Tres dotaciones continúan trabajando en el edificio en labores de enfriamiento y prevención del avivamiento de algún foco que pueda quedar latente.
También se ha podido reabrir al tráfico el túnel cercano que se cerró por seguridad.
El incendio del Hotel Ibis Málaga Centro que se inició en la madrugada del lunes está prácticamente extinguido y las labores se centran este martes en el enfriamiento del edificio y en la prevención del avivamiento de algún foco que pueda quedar latente. Tras un día y medio luchando contra las llamas, tres dotaciones de bomberos continúan trabajando y ya se ha abierto al tráfico el túnel cercano que permanecía cerrado por seguridad.
Según ha explicado el concejal delegado de Seguridad de la capital malagueña, Avelino Barrionuevo, se trata de un incendio "complicado" porque el forjado del edificio era de madera, lo que ha dificultado que se pudiera atajar desde dentro y se ha tenido que afrontar la extinción desde fuera del edificio, con autoescala y autobombas.
El fuego se originó sobre las 1:20 horas de la madrugada del lunes, previsiblemente en el interior de la cafetería que ocupa los bajos del edificio, y como consecuencia de la carga de calor y la rotura de ventanas entró oxígeno y las llamas se fueron propagando. Las alarmas del hotel saltaron y el establecimiento activó su plan de autoprotección, que con la ayuda de los empleados, del personal de seguridad y de la Policía Local desalojaron a alrededor de un centenar de clientes hasta llevarlos a una zona segura.
Una vez que se comprobó que no había personas en el interior, se trasladó a los desalojados a un hotel cercano para pasar la noche, desde donde después han sido reubicados por el grupo Accor en otros establecimientos de la ciudad.
Los esfuerzos iniciales, centrados en atacar el fuego del origen en el local de restauración, consiguieron controlar la propagación, pero sobre las 15:00 horas se produjo una reactivación, ha indicado el jefe del Servicio de Prevención, Extinción de Incendios y Salvamento del Ayuntamiento, Salvador Castillo.

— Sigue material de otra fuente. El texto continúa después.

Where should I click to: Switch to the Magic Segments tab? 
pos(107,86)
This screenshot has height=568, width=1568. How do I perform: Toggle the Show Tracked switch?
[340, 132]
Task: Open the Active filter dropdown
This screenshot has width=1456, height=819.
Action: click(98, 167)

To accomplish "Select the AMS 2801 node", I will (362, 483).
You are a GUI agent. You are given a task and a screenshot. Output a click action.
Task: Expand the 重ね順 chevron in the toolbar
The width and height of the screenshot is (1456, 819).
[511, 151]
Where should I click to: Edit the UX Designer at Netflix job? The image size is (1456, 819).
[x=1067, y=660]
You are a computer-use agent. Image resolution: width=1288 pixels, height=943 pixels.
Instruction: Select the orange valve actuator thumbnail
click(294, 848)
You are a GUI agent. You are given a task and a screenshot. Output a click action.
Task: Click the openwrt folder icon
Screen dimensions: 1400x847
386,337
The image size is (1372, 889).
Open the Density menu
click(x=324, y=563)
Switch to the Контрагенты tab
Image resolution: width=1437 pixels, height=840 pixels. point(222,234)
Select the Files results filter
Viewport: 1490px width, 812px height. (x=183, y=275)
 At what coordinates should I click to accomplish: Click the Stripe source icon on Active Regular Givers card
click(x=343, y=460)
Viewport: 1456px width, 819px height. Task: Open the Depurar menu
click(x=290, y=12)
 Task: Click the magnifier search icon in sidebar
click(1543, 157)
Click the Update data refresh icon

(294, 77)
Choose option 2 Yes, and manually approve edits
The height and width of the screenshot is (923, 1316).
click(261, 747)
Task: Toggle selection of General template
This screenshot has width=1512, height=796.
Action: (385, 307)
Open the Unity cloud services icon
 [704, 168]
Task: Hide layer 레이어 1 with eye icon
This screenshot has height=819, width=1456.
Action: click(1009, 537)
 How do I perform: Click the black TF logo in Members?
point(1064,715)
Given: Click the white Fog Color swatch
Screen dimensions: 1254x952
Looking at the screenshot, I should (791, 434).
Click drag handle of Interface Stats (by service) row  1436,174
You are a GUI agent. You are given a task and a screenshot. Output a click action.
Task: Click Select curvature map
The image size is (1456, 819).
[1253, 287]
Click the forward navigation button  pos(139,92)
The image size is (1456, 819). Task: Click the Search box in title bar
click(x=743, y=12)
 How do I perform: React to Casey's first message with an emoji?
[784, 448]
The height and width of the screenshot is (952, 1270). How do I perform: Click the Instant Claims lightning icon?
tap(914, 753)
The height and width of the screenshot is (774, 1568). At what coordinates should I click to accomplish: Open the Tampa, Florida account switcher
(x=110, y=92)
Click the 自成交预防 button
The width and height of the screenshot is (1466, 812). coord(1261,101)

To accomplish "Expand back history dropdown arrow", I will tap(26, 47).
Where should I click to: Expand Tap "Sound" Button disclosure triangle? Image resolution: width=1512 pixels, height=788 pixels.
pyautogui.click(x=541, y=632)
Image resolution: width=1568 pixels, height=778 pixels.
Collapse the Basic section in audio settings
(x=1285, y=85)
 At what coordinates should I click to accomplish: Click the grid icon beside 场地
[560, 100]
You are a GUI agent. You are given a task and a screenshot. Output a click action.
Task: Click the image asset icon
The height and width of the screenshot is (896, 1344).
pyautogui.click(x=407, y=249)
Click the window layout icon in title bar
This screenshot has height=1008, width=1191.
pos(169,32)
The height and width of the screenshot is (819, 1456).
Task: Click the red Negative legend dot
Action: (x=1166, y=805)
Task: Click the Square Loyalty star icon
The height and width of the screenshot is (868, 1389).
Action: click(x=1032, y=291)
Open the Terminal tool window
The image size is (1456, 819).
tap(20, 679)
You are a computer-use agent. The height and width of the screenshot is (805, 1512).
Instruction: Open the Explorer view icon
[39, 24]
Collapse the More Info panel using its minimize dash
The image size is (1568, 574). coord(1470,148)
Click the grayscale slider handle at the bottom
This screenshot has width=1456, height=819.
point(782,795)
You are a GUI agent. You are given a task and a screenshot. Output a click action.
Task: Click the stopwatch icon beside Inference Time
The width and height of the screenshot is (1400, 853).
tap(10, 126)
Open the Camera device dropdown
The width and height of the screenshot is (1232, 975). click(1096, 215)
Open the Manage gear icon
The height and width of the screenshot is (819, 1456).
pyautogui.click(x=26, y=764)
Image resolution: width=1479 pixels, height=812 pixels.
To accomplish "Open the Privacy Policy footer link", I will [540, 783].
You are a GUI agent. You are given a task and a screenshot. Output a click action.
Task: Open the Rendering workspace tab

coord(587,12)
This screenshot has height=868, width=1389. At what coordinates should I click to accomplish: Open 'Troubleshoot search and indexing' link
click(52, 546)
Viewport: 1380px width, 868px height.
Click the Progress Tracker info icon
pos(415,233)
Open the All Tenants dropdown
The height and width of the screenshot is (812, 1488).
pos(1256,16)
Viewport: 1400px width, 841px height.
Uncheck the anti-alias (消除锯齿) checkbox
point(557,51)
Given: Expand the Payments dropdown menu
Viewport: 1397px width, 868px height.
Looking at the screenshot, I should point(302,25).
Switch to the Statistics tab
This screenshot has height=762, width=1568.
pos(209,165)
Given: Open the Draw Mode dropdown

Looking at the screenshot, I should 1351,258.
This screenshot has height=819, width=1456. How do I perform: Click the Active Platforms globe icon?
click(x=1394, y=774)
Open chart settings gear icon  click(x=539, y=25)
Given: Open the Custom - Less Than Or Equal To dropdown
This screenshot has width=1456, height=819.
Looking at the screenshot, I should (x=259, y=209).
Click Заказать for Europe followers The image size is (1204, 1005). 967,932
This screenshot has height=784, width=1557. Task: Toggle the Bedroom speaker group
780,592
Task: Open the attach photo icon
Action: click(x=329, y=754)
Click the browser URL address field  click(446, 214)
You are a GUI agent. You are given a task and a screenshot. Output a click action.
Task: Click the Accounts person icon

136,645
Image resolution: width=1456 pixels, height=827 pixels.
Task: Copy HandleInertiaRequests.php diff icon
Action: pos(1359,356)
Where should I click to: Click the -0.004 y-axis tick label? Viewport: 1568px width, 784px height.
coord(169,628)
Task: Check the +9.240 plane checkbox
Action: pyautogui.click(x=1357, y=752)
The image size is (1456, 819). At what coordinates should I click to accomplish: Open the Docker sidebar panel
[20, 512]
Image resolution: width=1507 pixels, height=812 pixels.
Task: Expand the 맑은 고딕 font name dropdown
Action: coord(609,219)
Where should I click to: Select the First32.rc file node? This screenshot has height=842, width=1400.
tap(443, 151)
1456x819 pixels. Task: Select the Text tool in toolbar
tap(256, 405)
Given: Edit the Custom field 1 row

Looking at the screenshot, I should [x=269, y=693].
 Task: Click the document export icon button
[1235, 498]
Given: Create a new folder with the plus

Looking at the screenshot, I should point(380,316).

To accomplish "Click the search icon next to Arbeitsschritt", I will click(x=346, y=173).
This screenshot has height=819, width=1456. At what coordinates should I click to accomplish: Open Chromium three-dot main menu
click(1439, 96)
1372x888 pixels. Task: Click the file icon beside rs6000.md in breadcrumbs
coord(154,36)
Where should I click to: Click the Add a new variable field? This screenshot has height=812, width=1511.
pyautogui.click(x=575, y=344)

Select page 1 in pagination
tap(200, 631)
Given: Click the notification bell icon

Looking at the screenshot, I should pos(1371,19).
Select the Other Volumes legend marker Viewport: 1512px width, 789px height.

El cambio en la situación por la tarde se produjo por colapsos parciales del forjado o por entradas de aire, por lo que los bomberos iniciaron una maniobra desde el interior con ventilación y gran aporte de agua, lo que llevó a un "avivamiento parcial" pero se permitió bajar las calorías del incendio, ha señalado.
Los bomberos mantuvieron en la zona entre cuatro y seis dotaciones durante todo el día, que vertieron aproximadamente 5.000 litros de agua por minuto. Durante la noche de este martes han seguido entre tres y cuatro dotaciones en la tareas.